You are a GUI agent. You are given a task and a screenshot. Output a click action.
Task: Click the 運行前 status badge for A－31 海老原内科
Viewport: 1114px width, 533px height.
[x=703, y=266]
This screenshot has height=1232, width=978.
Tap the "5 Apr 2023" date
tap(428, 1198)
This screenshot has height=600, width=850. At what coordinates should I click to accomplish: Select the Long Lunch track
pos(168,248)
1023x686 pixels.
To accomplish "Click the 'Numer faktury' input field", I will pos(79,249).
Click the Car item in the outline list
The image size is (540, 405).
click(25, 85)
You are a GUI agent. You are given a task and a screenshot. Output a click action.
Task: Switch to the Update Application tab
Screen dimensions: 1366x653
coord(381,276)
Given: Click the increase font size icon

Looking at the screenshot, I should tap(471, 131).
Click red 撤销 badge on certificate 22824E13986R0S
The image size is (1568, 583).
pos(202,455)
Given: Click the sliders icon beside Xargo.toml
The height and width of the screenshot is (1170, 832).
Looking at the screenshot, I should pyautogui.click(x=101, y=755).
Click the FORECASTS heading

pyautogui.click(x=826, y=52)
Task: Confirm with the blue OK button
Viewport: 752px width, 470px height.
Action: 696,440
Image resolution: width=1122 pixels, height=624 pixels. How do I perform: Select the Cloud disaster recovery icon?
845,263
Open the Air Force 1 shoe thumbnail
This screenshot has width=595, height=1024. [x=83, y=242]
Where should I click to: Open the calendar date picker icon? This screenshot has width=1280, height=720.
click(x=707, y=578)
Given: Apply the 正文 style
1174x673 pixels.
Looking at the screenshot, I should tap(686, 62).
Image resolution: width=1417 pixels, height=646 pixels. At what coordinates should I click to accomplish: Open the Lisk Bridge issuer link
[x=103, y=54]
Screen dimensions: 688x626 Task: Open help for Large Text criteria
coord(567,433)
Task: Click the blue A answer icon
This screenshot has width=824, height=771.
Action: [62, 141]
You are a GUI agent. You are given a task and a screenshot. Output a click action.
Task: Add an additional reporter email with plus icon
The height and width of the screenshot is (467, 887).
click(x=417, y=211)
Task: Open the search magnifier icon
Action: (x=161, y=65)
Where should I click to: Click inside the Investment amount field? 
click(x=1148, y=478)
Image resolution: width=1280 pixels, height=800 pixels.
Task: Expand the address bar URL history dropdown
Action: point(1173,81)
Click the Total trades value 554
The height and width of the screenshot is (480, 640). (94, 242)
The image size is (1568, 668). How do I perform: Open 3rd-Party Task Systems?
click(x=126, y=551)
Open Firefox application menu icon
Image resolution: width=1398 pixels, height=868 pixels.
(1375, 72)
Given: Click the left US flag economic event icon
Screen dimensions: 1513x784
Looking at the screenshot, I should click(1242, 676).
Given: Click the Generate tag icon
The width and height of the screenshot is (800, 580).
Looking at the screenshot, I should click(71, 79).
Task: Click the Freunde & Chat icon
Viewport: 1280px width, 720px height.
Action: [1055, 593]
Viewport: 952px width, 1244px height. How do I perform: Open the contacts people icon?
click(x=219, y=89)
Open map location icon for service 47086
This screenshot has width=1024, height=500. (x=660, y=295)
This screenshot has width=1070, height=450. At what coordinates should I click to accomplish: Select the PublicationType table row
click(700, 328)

====

Each entry above should be output again, precisely as given.

**Task result:**
You are a GUI agent. You are given a task and a screenshot. Output a click action.
Task: Click the 運行前 status badge for A－31 海老原内科
Viewport: 1114px width, 533px height.
[x=703, y=266]
This screenshot has height=1232, width=978.
Tap the "5 Apr 2023" date
tap(428, 1198)
This screenshot has height=600, width=850. At what coordinates should I click to accomplish: Select the Long Lunch track
pos(168,248)
1023x686 pixels.
To accomplish "Click the 'Numer faktury' input field", I will pos(79,249).
Click the Car item in the outline list
The image size is (540, 405).
click(25, 85)
You are a GUI agent. You are given a task and a screenshot. Output a click action.
Task: Switch to the Update Application tab
Screen dimensions: 1366x653
coord(381,276)
Given: Click the increase font size icon

Looking at the screenshot, I should tap(471, 131).
Click red 撤销 badge on certificate 22824E13986R0S
The image size is (1568, 583).
pos(202,455)
Given: Click the sliders icon beside Xargo.toml
The height and width of the screenshot is (1170, 832).
Looking at the screenshot, I should pyautogui.click(x=101, y=755).
Click the FORECASTS heading

pyautogui.click(x=826, y=52)
Task: Confirm with the blue OK button
Viewport: 752px width, 470px height.
Action: 696,440
Image resolution: width=1122 pixels, height=624 pixels. How do I perform: Select the Cloud disaster recovery icon?
845,263
Open the Air Force 1 shoe thumbnail
This screenshot has width=595, height=1024. [x=83, y=242]
Where should I click to: Open the calendar date picker icon? This screenshot has width=1280, height=720.
click(x=707, y=578)
Given: Apply the 正文 style
1174x673 pixels.
Looking at the screenshot, I should tap(686, 62).
Image resolution: width=1417 pixels, height=646 pixels. At what coordinates should I click to accomplish: Open the Lisk Bridge issuer link
[x=103, y=54]
Screen dimensions: 688x626 Task: Open help for Large Text criteria
coord(567,433)
Task: Click the blue A answer icon
This screenshot has width=824, height=771.
Action: [62, 141]
You are a GUI agent. You are given a task and a screenshot. Output a click action.
Task: Add an additional reporter email with plus icon
The height and width of the screenshot is (467, 887).
click(x=417, y=211)
Task: Open the search magnifier icon
Action: (x=161, y=65)
Where should I click to: Click inside the Investment amount field? 
click(x=1148, y=478)
Image resolution: width=1280 pixels, height=800 pixels.
Task: Expand the address bar URL history dropdown
Action: point(1173,81)
Click the Total trades value 554
The height and width of the screenshot is (480, 640). (94, 242)
The image size is (1568, 668). How do I perform: Open 3rd-Party Task Systems?
click(x=126, y=551)
Open Firefox application menu icon
Image resolution: width=1398 pixels, height=868 pixels.
(1375, 72)
Given: Click the left US flag economic event icon
Screen dimensions: 1513x784
Looking at the screenshot, I should click(1242, 676).
Given: Click the Generate tag icon
The width and height of the screenshot is (800, 580).
Looking at the screenshot, I should click(71, 79).
Task: Click the Freunde & Chat icon
Viewport: 1280px width, 720px height.
Action: [1055, 593]
Viewport: 952px width, 1244px height. How do I perform: Open the contacts people icon?
click(x=219, y=89)
Open map location icon for service 47086
This screenshot has width=1024, height=500. (x=660, y=295)
This screenshot has width=1070, height=450. At what coordinates should I click to accomplish: Select the PublicationType table row
click(700, 328)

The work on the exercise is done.